Ohio Secretary of State Frank LaRose talks to reporters. (Photo by Susan Tebben, OCJ.)

 

Right now, at least, Ohioans can bypass an out-of-step legislature and go straight to statewide voters to remedy wrongs and enshrine rights in the Ohio Constitution. It is not an easy process by design. No slam dunk. But amending the state constitution through citizen-led ballot initiatives gives people power to change policy that politicians won’t. 

The right of everyday citizens to petition for constitutional amendments in statewide referendums can move the needle on progress and circumvent those standing in its way. It is direct democracy in action. Cherish it. Since 1912, Ohio voters with steeled perseverance and unstoppable drive could directly amend their constitution through ballot petition by winning a simple statewide majority, or 50% plus one vote, at the polls.
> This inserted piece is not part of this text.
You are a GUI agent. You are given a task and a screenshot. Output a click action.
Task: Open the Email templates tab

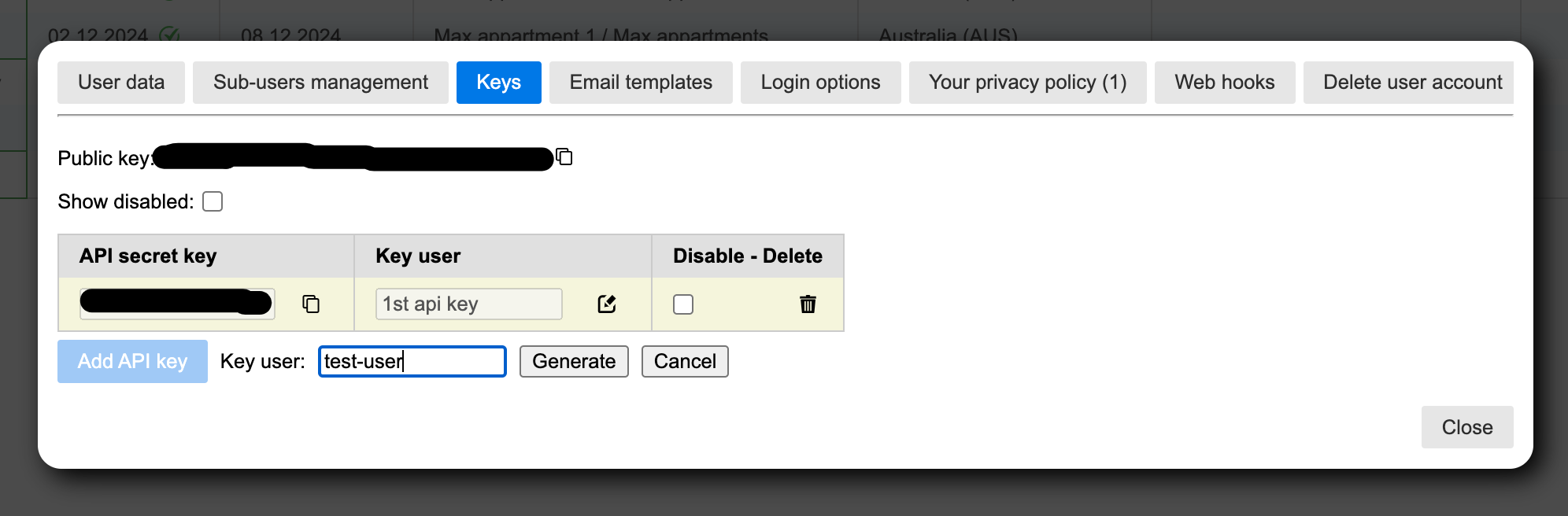[641, 83]
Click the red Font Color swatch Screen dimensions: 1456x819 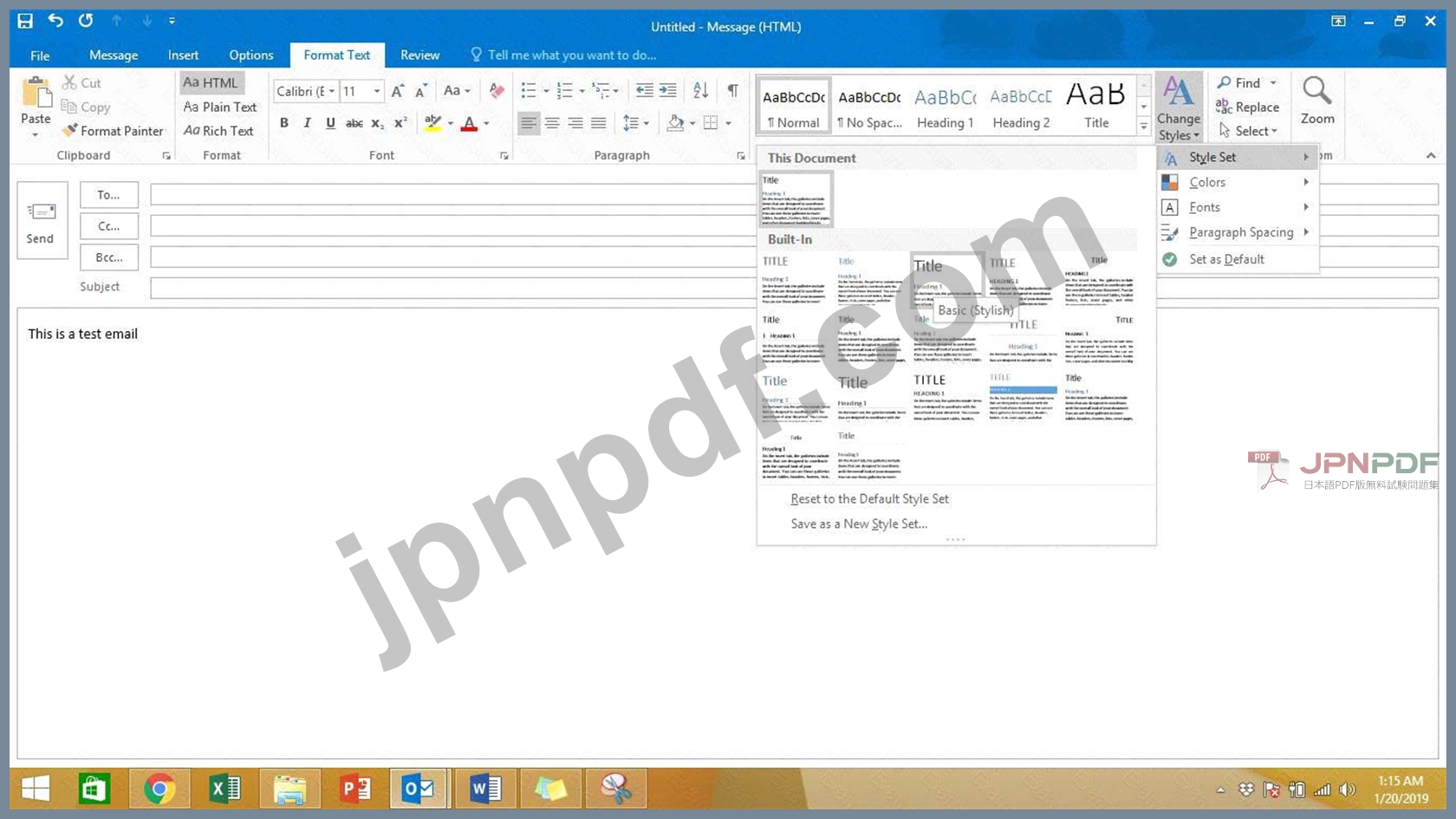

But two weeks ago, Ohio’s elections chief abruptly announced an urgent need to raise the threshold for passage of those citizen-initiated amendments to a 60% supermajority. Curiously, the higher ceiling for public petitions would not apply to amendments initiated by the Republican-dominated General Assembly, which would only require a simple majority to pass. 

Secretary of State Frank LaRose is spearheading a plan with state Rep. Brian Stewart, R-Ashville, to fast-track legislation through the lame duck session and rush this proposed constitutional amendment onto the statewide ballot in May. The lawmakers’ amendment will make it harder for voters to amend the constitution at the ballot box. That’s the point.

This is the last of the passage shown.